Social investment is now worth at least £1.5bn in the UK, according to a report by Big Society Capital.
Big Society Capital’s first comprehensive estimate of the size and composition of social investment in the UK shows that nearly 3,500 different social investments were outstanding at the end of 2015. It estimates that at least 3,000 different charities and social enterprises currently benefit from social investment.
The Big Society Capital report shows that over two-thirds (70%) of social investment is channelled to charities, and social enterprises with some kind of asset lock. The remaining 30% is focused on social enterprises and profit-with-purpose companies without an asset lock.
According to the report, higher-risk products are now a significant part of overall social investment. Social bank loans to asset-locked organisations are the single most prevalent product, with products such as social property funds (8%), unsecured loans (10%), community shares (6%), charity bonds (6%), and equity-like products (2%) emerging strongly in recent years.
Social investment deal-flow in the 2015 calendar year saw around £428m of deals offered to about 700 charities and social enterprises. According to the report, this seems to show that deal-flow has more than doubled in value since 2011, representing roughly a 20% annual growth rate, with much of the growth in deal-flow coming via higher risk products.

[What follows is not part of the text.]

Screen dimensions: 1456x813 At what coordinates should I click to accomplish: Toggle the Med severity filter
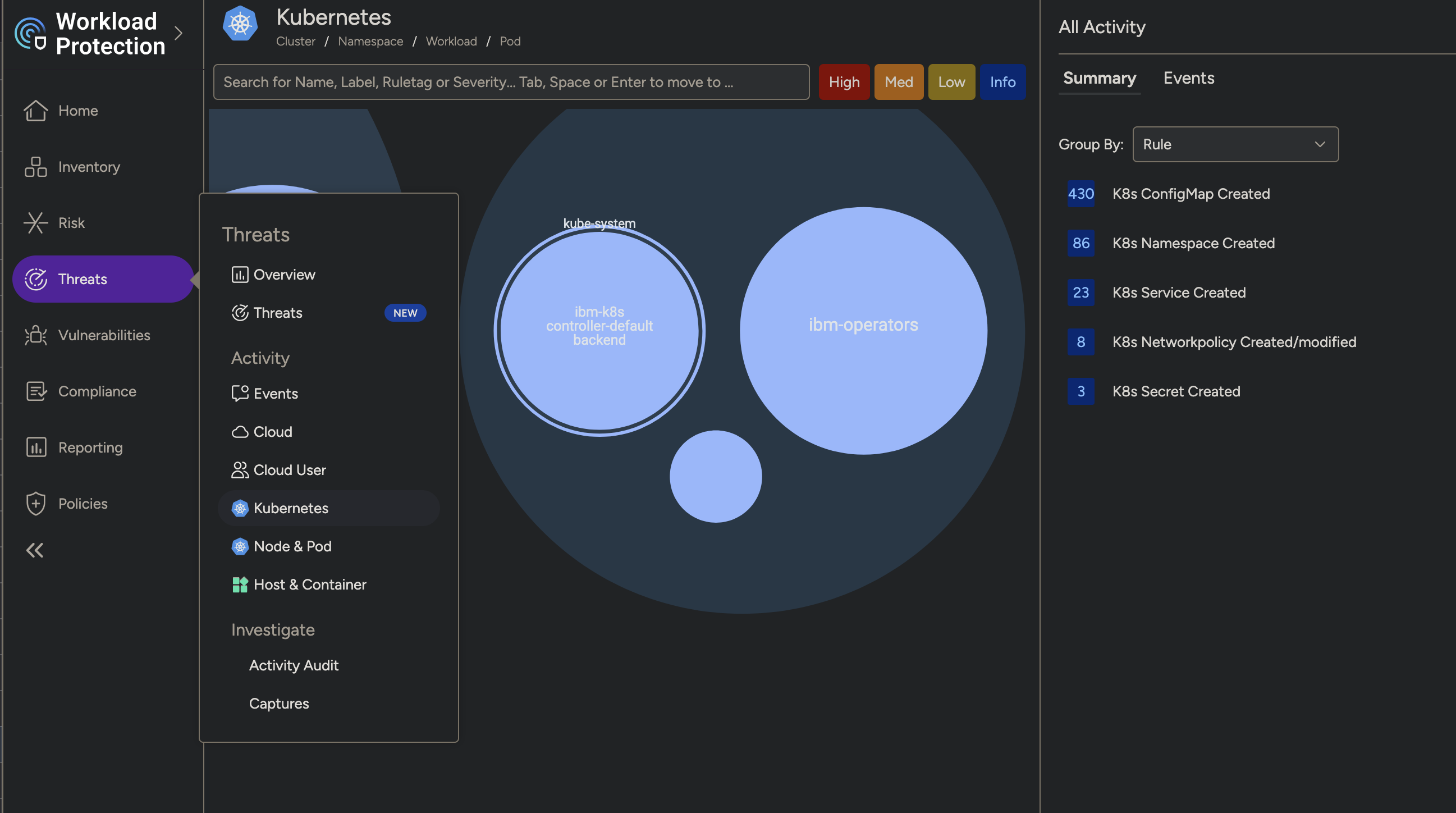[898, 82]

Matt Robinson, the outgoing head of strategy at Big Society Capital and author of the report said:
“We believe that social investment in the UK is now helping thousands of charities and social enterprises. We are seeing a diverse range of different investment products, with quite significant growth in higher-risk forms of capital such as unsecured loans, community shares and charity bonds. This research also shows that social investment deal-flow is growing, and is more than double the level of five years ago.”